# PCD on August 6



## pj_pooh (Apr 28, 2012)

I got confirmed for my PCD on August 6, which I had requested to coordinate with moving etc. The BMW website shows my X3 is in "Finishing Touches" stage. Super excited and looking forward to August 6!!!

Anyone else taking PCD the same day?


----------



## I-Won-Today (Feb 21, 2007)

Look forward to meeting you on August 6th!


----------



## Wine-O (Feb 17, 2010)

pj_pooh said:


> I got confirmed for my PCD on August 6, which I had requested to coordinate with moving etc. The BMW website shows my X3 is in "Finishing Touches" stage. Super excited and looking forward to August 6!!!
> 
> Anyone else taking PCD the same day?


The 6th is a Monday, so I assume you will be arriving on Sunday to spend the night at the Marriott and have dinner. Just be aware that the Marriott is in a dry county in SC and does not serve alcohol on Sunday. You can go into Greenville for drinks and walk around. The Blue Ridge Brewing Co. is a great place to wet your whistle. It's a nice little town which is just a short distance from the hotel. One of the drivers will take you downtown and pick you up later. The hotel will let you BYOB of wine and provide corkage for you at no charge when you have dinner. They have a special BMW menu.
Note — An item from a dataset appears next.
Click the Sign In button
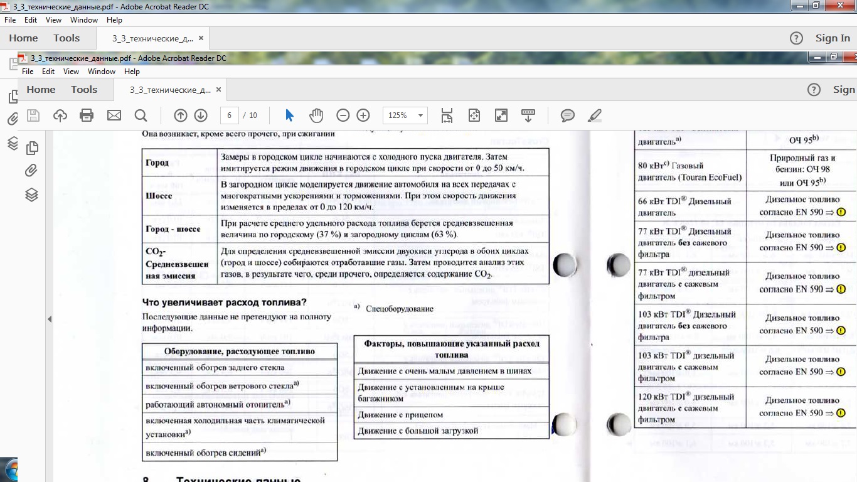The height and width of the screenshot is (482, 857). click(833, 38)
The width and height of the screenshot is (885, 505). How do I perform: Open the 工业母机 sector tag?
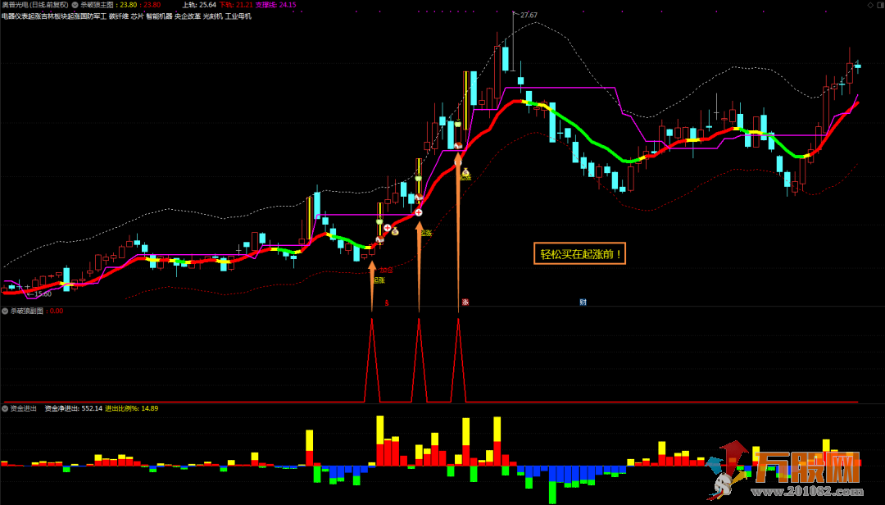[238, 16]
Enjoy your PCD. We thought it was the greatest!!!


----------



## pj_pooh (Apr 28, 2012)

Wine-O said:


> The 6th is a Monday, so I assume you will be arriving on Sunday to spend the night at the Marriott and have dinner. Just be aware that the Marriott is in a dry county in SC and does not serve alcohol on Sunday. You can go into Greenville for drinks and walk around. The Blue Ridge Brewing Co. is a great place to wet your whistle. It's a nice little town which is just a short distance from the hotel. One of the drivers will take you downtown and pick you up later. The hotel will let you BYOB of wine and provide corkage for you at no charge when you have dinner. They have a special BMW menu.
> 
> Enjoy your PCD. We thought it was the greatest!!!
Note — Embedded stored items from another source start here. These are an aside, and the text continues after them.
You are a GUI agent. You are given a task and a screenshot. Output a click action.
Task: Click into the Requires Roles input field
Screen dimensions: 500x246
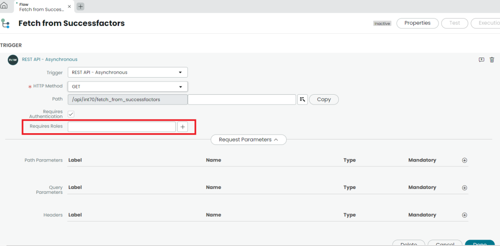click(x=121, y=127)
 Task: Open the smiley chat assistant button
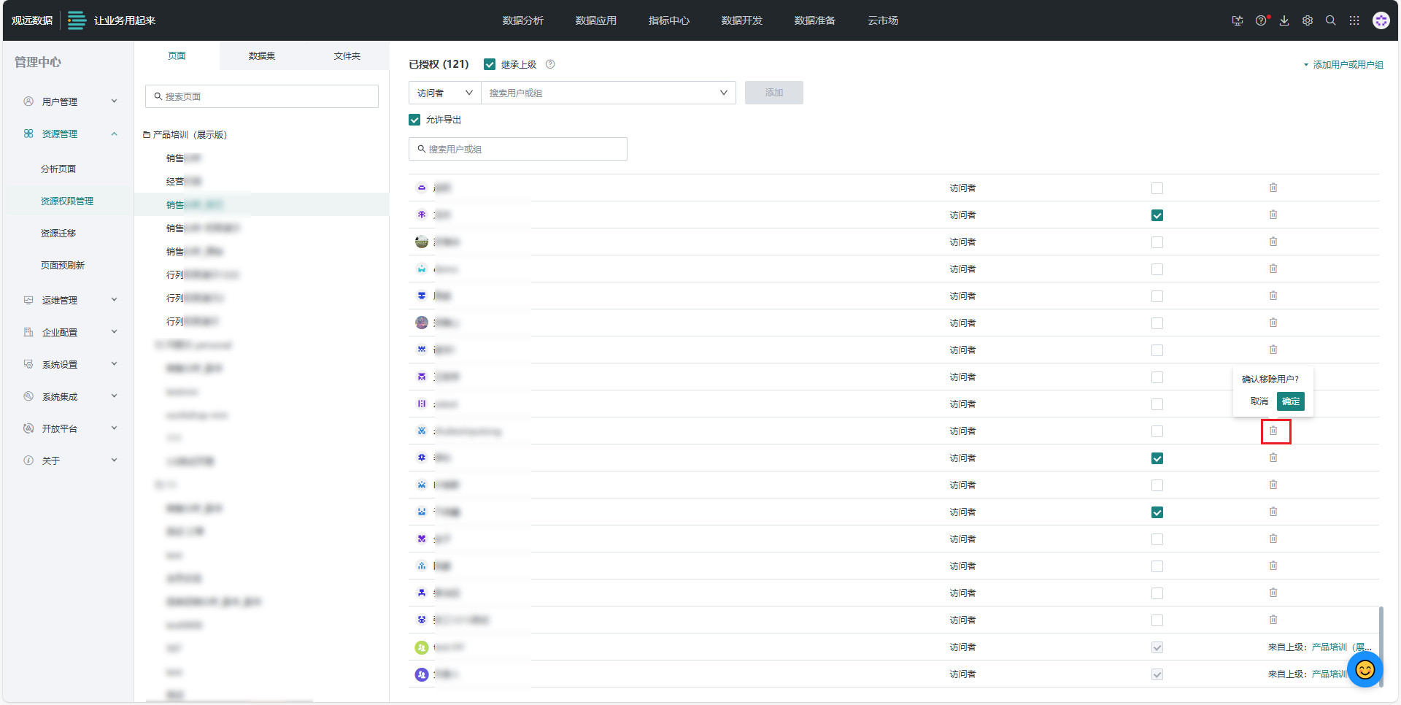(1365, 669)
Thanks for the info! I am glad you told me about the dry day ... the Blue Ridge Brewing Co. looks really good so will definitely give it a try.
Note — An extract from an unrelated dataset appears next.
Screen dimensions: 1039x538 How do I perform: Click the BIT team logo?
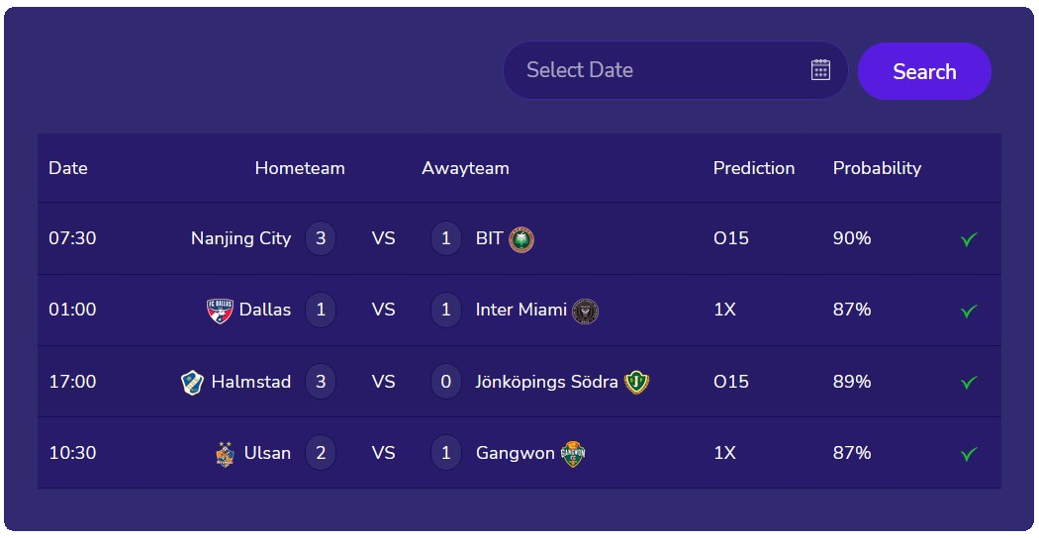(521, 239)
Jonathan, since I am taking delivery of an X3, do I get to take part in the off-road experience as well? I would love to do that...


----------



## I-Won-Today (Feb 21, 2007)

pj_pooh said:


> Jonathan, since I am taking delivery of an X3, do I get to take part in the off-road experience as well? I would love to do that...


Absolutely :thumbup: At this time, all delivery guests will have the opportunity to participate in the off-road driving course.


----------



## pj_pooh (Apr 28, 2012)

I-Won-Today said:


> Absolutely :thumbup: At this time, all delivery guests will have the opportunity to participate in the off-road driving course.


Awesome! Look forward to seeing you in a little less than 3 weeks.


----------



## brol (Nov 4, 2005)

I'm doing PCD on August 6th with my son, but it's actually a long-delayed experience since we picked up our 35is Z4 more than a year ago. We'll see you on the van over on Monday morning.


----------



## pj_pooh (Apr 28, 2012)

brol said:


> I'm doing PCD on August 6th with my son, but it's actually a long-delayed experience since we picked up our 35is Z4 more than a year ago. We'll see you on the van over on Monday morning.


Great! I am sure you'll enjoy it. Unfortunately, I had to move my PCD to Wednesday, August 8 due to some issues with my DL. Hopefully, they'll be resolved by then and I'll be able to pick my car; fingers crossed!!!


----------